To understand the biological significance of the Sz sequences, it is useful to know their chromosomal locations. Therefore, we attempted to select Sz sequences, but it was rather difficult to unambiguously define Sz borders. To overcome this problem, we added computer-generated random sequences as described by Abe et al. (2009). To obtain the random sequences, we generated 50-kb random sequences with nearly the same mono-, di- , tri-, and tetranucleotide compositions as individual 50-kb human sequences and designated the random-sequence set as Mono-, Di-, Tri-, and TetraRan. Then, we constructed Penta- and DegePenta-BLSOMs with 50-kb human sequences plus one of the four random-sequence sets. After addition of Mono- and DiRan, real and random sequences were clearly separated from each other, and Sz sequences were located within the human territory (Fig. S3B); lattice points with only random sequences or with no sequences were left white. In contrast, the addition of TetraRan sequences formed specific zones composed of colored lattice points outside the major human territory and thus within TetraRan territories (white zones) on the Penta- and DegePenta-BLSOMs (Fig. 1c, d).

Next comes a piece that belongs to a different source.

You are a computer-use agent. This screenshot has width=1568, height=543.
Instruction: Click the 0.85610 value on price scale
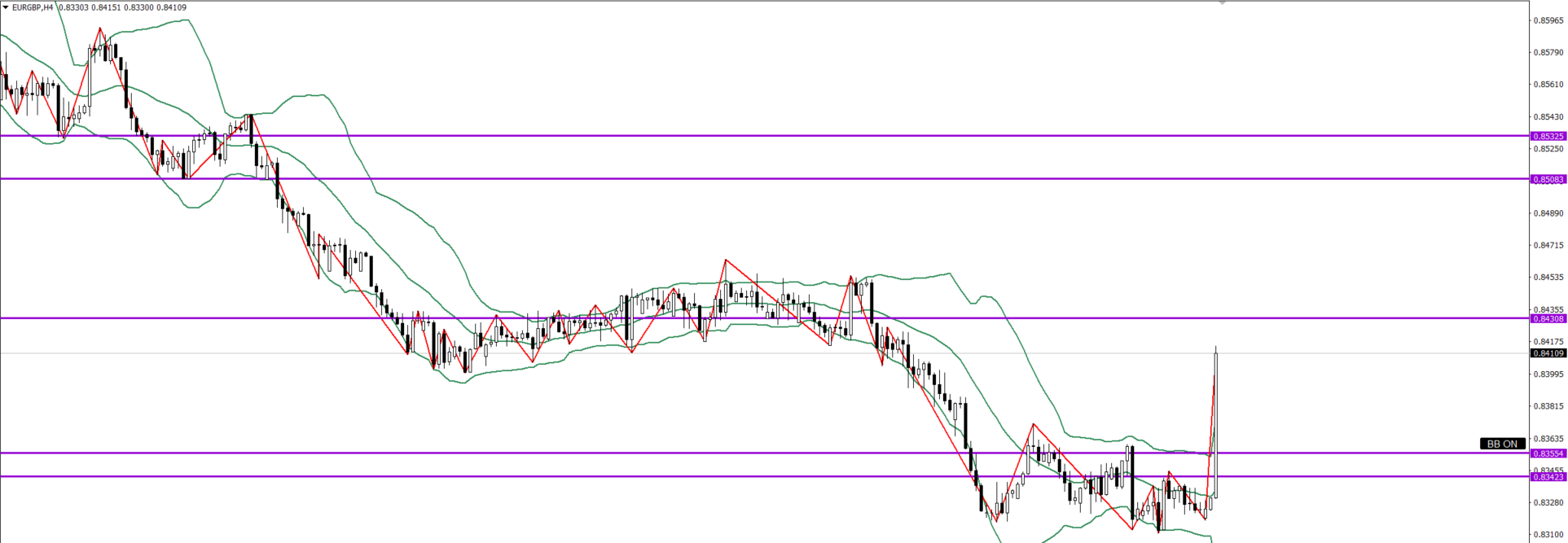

The DegePenta-BLSOM yielded a much simpler pattern than the Penta-BLSOM, and five clear specific zones (Sz1-5) were found within the TetraRan territory in the DegePenta-BLSOM, and the Sz sequences thus unambiguously defined were used in the following analyses.

Chromosomal locations of Sz sequences

To clarify characteristics of Sz sequences, we investigated their chromosomal locations, and Fig. 2 plotted the numbers of 50-kb Sz sequences per 500 kb on ten chromosomes with colored symbols distinguishing Sz. Edges of the centromeric heterochromatin region “band p11 (or p11.1)–q11 (or q11.1)”, which was designated here as the centromeric band region, obtained from the UCSC Genome Browser (http://genome.hmgc.mcw.edu/) were marked with two brown arrows. On these and almost all human chromosomes, with the clear exception of chrY, the highest peak for one or a few types of Sz were located not only within but also near the centromeric band region, as far as judged on the UCSC Genome Browser. Although precise assignment of centromeric bands at a sequence level should be difficult in principle, we concluded that the Sz sequences located within and near the centromeric region and thus in pericentric regions.

Fig. 2
figure 2

Distribution of Sz sequences on individual chromosomes. Numbers of sZ sequences per 500-kb were plotted with colored symbols distinguishing sZ: Sz1 (), Sz2 (), Sz3 (), Sz4 (), and Sz5 (). Centromeric and pericentric heterochromatin regions were marked with horizontal bars just above the X-axis and also with two brown arrows

The Sz that produced the highest peak in pericentric regions differed among chromosomes, and the less evident enrichment was observed in restricted regions far away from the pericentric regions on some chromosomes; e.g., the subtelomeric region in chr11. In the case of chrY, the Sz-sequence clusters were observed primarily outside the pericentric regions. This exceptional case may relate to the fact that a large portion of chrY consists of repetitive sequences to form heterochromatin.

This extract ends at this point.